= List of Primeval books and novelisations =

This is a list of books and novelisations for the ITV science fiction drama series Primeval.

==Novels for 12+==
These books are novelisations of episodes, published by Puffin Books in paperback.

| # | Title | Author | Publisher | Released | ISBN | Episodes based on |
|---|---|---|---|---|---|---|
| 1 | A Rip in Time | Kay Woodward | Puffin Books | 27 March 2008 | 13: 978-0141323916 | 1.1 and 1.2 |
| 2 | Dangerous Dimension | Pippa Le Quesne | Puffin Books | 27 March 2008 | 13: 978-0141323923 | 1.3 and 1.4 |
| 3 | The Lost Predator | Alicia Brodersen | Puffin Books | 27 March 2008 | 13: 978-0141323930 | 1.5 and 1.6 |
| 4 | Fight for Survival | Alicia Brodersen | Puffin Books | 27 March 2008 | 13: 978-0141323947 | 2.1, 2.2 and 2.3 |

==Novels for 14+==
Four original novels, not novelisations of broadcast episodes, have been published by Titan Books. The first is Shadow of the Jaguar by Steven Savile, which revealed that anomalies do appear overseas. The second novel, written by acclaimed fantasy writer Paul Kearney, is entitled The Lost Island. The third, Extinction Event is by Dan Abnett who has also written "Torchwood" and "Doctor Who" books. The fourth and thus far final novel, entitled Fire and Water, is by Simon Guerrier and features Danny Quinn as lead character.

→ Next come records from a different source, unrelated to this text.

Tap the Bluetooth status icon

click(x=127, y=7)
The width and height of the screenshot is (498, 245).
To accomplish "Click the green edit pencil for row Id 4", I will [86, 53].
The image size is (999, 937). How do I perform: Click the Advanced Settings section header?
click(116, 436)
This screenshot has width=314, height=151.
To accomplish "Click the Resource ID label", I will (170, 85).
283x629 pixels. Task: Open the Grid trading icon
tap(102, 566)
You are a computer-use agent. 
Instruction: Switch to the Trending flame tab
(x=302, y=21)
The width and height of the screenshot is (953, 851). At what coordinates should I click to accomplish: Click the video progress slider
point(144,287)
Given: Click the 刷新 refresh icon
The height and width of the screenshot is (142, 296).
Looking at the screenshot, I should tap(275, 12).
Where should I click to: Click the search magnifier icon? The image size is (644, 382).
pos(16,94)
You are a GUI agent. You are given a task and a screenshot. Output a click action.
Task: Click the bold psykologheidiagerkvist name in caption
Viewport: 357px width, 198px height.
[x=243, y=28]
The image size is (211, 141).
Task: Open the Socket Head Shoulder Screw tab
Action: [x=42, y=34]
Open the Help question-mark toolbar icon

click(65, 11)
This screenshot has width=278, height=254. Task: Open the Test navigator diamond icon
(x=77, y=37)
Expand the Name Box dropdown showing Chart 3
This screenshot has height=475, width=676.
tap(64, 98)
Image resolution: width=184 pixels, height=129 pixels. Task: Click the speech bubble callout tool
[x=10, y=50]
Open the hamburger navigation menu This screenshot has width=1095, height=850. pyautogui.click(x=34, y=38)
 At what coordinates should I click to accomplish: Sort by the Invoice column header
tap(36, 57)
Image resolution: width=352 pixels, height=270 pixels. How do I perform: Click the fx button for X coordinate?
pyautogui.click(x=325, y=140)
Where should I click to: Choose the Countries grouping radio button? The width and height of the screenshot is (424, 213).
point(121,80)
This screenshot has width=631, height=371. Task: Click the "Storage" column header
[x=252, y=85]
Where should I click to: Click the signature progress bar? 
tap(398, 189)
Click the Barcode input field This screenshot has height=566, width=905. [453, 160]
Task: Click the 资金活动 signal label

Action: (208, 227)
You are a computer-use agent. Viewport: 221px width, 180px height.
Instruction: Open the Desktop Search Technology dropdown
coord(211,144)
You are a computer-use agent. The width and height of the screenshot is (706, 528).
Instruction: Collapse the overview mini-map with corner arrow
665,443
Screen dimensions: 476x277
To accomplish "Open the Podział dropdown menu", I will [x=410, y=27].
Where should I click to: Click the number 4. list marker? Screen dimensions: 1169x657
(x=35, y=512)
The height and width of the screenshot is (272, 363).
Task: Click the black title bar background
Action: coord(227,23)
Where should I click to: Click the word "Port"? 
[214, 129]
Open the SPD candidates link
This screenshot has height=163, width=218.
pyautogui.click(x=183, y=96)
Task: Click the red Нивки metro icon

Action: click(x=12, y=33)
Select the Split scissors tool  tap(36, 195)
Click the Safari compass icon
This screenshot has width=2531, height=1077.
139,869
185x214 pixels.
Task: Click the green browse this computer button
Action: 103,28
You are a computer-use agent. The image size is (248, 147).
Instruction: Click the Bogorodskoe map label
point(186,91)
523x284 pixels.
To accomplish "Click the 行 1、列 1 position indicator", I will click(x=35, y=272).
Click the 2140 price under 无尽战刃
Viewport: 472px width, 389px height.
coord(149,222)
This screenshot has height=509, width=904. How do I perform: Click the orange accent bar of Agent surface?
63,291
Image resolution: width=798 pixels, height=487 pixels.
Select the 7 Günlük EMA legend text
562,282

| # | Title | Author | Publisher | Released | ISBN | Set between | Plot Summary |
|---|---|---|---|---|---|---|---|
| 1 | Shadow of the Jaguar | Steven Savile | Titan Books | 21 March 2008 | ISBN 978-1-84576-692-4 | Episodes 2.3 & 2.4 | A delirious backpacker crawls out of the dense Peruvian jungle, muttering about the impossible things that he has seen... A local ranger reports seeing animal tracks and bones - fresh bones - that he cannot explain... Cutter and the team are plunged into the hostile environment of the Peruvian rainforest, where they then must endure a perilous journey leading them to a confrontation with something more terrifying than they could ever have possible imagined... |
| 2 | The Lost Island | Paul Kearney | Titan Books | 24 October 2008 | ISBN 978-1-84576-694-8 | Episodes 2.3 & 2.4 | A trawler is torn to pieces by an enormous sea monster, off the Irish coast. Meanwhile, Connor's anomaly detector goes off the charts: Half a dozen rifts in time have appeared, all on one deserted - yet politically contentious - island... While Lester struggles to hold on to his career, as the story edges ever closer, to the front page, Cutter and his team must battle through a deadly storm, to reach the island, only to find themselves fighting to survive, amidst the terrifying creatures, roaming the harsh landscape... |
| 3 | Extinction Event | Dan Abnett | Titan Books | 23 January 2009 | ISBN 978-1-84576-693-1 | Episodes 2.7 & 3.1 | When an Entelodon goes on the rampage down Oxford Street, causing untold damage and loss of life, Cutter decides that a new approach to tackling the anomalies is needed. However, his investigations then expose him and the team to a violent encounter with a mysterious Russian scientist, and a situation more catastrophic and frightening than they have ever faced, before... When Cutter, Abby, and Connor disappear without a trace, Lester and Jenny must use every trick in the book to try to track them down... |
| 4 | Fire and Water | Simon Guerrier | Titan Books | 27 April 2009 | ISBN 978-1-84576-695-5 | Episodes 3.5 & 3.6 | At a safari park in South Africa, rangers are inexplicably disappearing, and strange creatures have been seen battling with lions and hippopotamuses. As the team investigates, they are drawn into a dark conspiracy, which could have dire consequences. Meanwhile, back in London, Connor, Abby, and Sarah are left to cope on their own. As torrential rain pours down over the city, and enormous anomaly opens up in East London... |

==Primeval: New World Novels==
These books are based on the show Primeval: New World

| # | Title | Author | Publisher | Released | ISBN | Episodes based on |
|---|---|---|---|---|---|---|
| 1 | The Ascent | Julian Michael Carver | Primal Publishing | TBA | 13:TBA | Between 1.1 and 1.2 |

==Activity books==
Ladybird Books has published two sticker books (one of which is a glow in the dark sticker book) a poster book, a tattoo activity title, a wipe-clean activity book, and a summer annual for children from five to eight years old.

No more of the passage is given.